BRIEF A> Reproduce the climate security summit text below word for word, in full.

━━━━━ TEXT

Thirty of Australia’s leading minds from Defence, academia, policy think tanks and other government bodies have joined together for discussions over the last two days for Australia’s first climate security summit.
The roundtable members wrestled with many issues of fundamental importance to Australia’s national security including the risks posed by climate change to geopolitical stability, the challenges faced by the Australian Defence Force in providing humanitarian assistance in response to more frequent and extreme severe weather events and how the ADF can best prepare for the considerable strategic risk and uncertainty posed by climate change.
Increasing temperatures, rising sea levels, changing rainfall patterns and more frequent and severe extreme weather events are heightening the risk of conflict and increasing the displacement of people.
One of the primary areas of discussion was the steps that need to be taken to align Australia’s defence preparedness with allies such as the US and UK.
Summit co-chairs, former ADF chief Admiral Chris Barrie (Ret.) and the Climate Council’s Professor Will Steffen, joined by key summit participants Rear Admiral David Titley (Ret.) and Rear Admiral Neil Morisetti (Ret.), issued the following co- chair statement:
1. The Australian Government should take immediate and significant steps to mainstream climate change into defence planning.
- Governments in the UK and US have taken significant legislative and strategic steps to ensure that climate change is integrated into defence planning. The US has mandated that their military forces address the risks of climate change as a routine part of all mission planning.

━━━━━━━━━━
━━━━━ SUPPLIED INFORMATION

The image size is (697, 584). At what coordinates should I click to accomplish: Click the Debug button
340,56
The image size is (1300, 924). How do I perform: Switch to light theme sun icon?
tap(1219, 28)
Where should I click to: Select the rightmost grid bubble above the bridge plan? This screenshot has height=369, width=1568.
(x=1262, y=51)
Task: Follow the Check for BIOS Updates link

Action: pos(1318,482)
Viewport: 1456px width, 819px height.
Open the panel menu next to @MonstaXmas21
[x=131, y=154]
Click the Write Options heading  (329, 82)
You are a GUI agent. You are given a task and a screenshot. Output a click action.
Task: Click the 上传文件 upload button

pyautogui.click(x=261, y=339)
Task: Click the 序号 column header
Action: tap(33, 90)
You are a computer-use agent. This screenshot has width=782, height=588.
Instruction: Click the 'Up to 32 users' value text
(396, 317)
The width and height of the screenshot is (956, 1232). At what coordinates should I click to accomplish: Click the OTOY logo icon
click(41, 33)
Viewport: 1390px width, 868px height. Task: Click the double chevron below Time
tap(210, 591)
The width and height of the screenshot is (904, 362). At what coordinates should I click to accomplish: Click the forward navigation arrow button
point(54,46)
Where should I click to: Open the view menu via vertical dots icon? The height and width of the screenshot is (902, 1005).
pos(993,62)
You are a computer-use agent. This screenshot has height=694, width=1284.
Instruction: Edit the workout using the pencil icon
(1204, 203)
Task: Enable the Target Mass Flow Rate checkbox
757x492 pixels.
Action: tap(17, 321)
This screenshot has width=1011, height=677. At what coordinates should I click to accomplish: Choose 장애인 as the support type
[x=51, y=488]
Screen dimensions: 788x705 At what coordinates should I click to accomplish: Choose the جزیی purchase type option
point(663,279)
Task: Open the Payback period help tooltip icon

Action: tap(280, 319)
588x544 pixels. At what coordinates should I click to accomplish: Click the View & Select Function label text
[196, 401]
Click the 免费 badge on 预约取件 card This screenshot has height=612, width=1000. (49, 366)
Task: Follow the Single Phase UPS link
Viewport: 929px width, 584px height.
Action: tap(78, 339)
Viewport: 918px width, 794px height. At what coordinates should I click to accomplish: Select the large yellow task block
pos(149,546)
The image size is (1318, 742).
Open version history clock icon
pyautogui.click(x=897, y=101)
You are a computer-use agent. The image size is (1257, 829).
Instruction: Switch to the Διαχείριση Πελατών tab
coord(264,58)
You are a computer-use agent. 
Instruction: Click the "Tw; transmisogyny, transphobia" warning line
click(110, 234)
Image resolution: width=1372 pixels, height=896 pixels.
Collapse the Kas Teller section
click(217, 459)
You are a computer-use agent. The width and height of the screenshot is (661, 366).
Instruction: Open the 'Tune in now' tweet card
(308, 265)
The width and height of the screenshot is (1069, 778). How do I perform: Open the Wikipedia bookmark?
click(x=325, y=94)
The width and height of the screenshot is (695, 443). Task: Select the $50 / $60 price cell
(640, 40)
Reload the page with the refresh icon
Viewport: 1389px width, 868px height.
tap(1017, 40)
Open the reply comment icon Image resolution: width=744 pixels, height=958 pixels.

━━━━━━━━━━

BRIEF B> List every line of the listing above that contains the string "coordinates", matching case exactly.

OUTPUT A>
Thirty of Australia’s leading minds from Defence, academia, policy think tanks and other government bodies have joined together for discussions over the last two days for Australia’s first climate security summit.
The roundtable members wrestled with many issues of fundamental importance to Australia’s national security including the risks posed by climate change to geopolitical stability, the challenges faced by the Australian Defence Force in providing humanitarian assistance in response to more frequent and extreme severe weather events and how the ADF can best prepare for the considerable strategic risk and uncertainty posed by climate change.
Increasing temperatures, rising sea levels, changing rainfall patterns and more frequent and severe extreme weather events are heightening the risk of conflict and increasing the displacement of people.
One of the primary areas of discussion was the steps that need to be taken to align Australia’s defence preparedness with allies such as the US and UK.
Summit co-chairs, former ADF chief Admiral Chris Barrie (Ret.) and the Climate Council’s Professor Will Steffen, joined by key summit participants Rear Admiral David Titley (Ret.) and Rear Admiral Neil Morisetti (Ret.), issued the following co- chair statement:
1. The Australian Government should take immediate and significant steps to mainstream climate change into defence planning.
- Governments in the UK and US have taken significant legislative and strategic steps to ensure that climate change is integrated into defence planning. The US has mandated that their military forces address the risks of climate change as a routine part of all mission planning.

OUTPUT B>
The image size is (697, 584). At what coordinates should I click to accomplish: Click the Debug button
The width and height of the screenshot is (956, 1232). At what coordinates should I click to accomplish: Click the OTOY logo icon
The width and height of the screenshot is (904, 362). At what coordinates should I click to accomplish: Click the forward navigation arrow button
This screenshot has width=1011, height=677. At what coordinates should I click to accomplish: Choose 장애인 as the support type
Screen dimensions: 788x705 At what coordinates should I click to accomplish: Choose the جزیی purchase type option
588x544 pixels. At what coordinates should I click to accomplish: Click the View & Select Function label text
Viewport: 918px width, 794px height. At what coordinates should I click to accomplish: Select the large yellow task block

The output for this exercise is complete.